Oral health suffers when one or multiple systems of the mouth cease to function properly. Many patients suffer from dental problems requiring extensive treatment. Associated issues include missing teeth, teeth worn down from grinding, teeth with large fillings, and cracked or broken teeth. Sometimes, if the problem or problems are bad enough, full mouth restoration is required.
Full mouth restoration refers to rebuilding and/or replacing of teeth within a patient’s mouth. It’s a process of using esthetics and restorative dentistry to improve oral health, mouth function, and appearance.
Surgery, of any kind, can be a bit overwhelming. Understanding available treatment doesn’t have to be complicated and we’re here to help. Let’s discuss various procedure options for full mouth restorations.

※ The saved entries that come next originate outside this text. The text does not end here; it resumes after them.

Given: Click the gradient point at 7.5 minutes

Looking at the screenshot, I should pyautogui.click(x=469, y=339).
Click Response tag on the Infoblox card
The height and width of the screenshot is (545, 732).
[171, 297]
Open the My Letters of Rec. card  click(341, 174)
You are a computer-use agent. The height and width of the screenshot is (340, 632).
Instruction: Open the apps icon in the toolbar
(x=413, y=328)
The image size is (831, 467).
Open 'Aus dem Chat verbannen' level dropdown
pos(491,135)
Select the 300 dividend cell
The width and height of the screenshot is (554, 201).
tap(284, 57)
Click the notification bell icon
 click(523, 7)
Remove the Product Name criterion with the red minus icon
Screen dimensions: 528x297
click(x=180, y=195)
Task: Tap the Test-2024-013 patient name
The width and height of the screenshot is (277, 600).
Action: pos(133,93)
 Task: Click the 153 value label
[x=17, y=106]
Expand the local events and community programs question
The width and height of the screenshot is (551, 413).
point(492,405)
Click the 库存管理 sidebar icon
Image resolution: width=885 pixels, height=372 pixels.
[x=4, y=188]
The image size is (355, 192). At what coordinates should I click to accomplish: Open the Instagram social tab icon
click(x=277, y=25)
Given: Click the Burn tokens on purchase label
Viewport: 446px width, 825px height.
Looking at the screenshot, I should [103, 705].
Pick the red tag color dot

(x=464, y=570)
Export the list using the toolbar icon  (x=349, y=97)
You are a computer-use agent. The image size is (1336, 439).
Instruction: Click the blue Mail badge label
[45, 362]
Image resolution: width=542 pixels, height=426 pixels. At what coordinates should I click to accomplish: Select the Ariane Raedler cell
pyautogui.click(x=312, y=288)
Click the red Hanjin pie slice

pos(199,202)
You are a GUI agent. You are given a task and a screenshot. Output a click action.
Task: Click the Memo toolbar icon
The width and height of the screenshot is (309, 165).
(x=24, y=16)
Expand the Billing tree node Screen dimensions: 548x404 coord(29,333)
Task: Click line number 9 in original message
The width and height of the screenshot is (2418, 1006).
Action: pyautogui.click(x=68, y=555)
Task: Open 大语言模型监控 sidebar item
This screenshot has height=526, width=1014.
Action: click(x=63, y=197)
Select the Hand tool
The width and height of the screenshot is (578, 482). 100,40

Metal, porcelain fused to metal, or ceramic crowns cover or “cap” teeth to restore their function and appearance. Crowns, typically, are for teeth that:
- Have large fillings
- Had a previous root canal
- Are fractured
- Are worn from grinding
- Are misshapen
- Are discolored
When a tooth is missing, a fixed bridge technique is very often used. First, teeth on either side of the space left by the missing tooth are prepared to receive a crown. Next, the false tooth is fixed to the crowns. Finally, the complete bridge is cemented to the prepared teeth. The bridge is then permanent.
Porcelain veneers help the shape or color of teeth. Typically, veneers are used with teeth that are mainly intact, but perhaps misshapen or discolored. Veneers are thin pieces of porcelain that are etched and then bonded to a tooth’s enamel.
Sometimes, when teeth are missing, doctors recommend dental implants. These are metal cylinders made of titanium surgically implanted in the jawbone to cover gaps left by the missing tooth. These implants replace the roots of missing teeth and assist single crowns, large bridges, and dentures.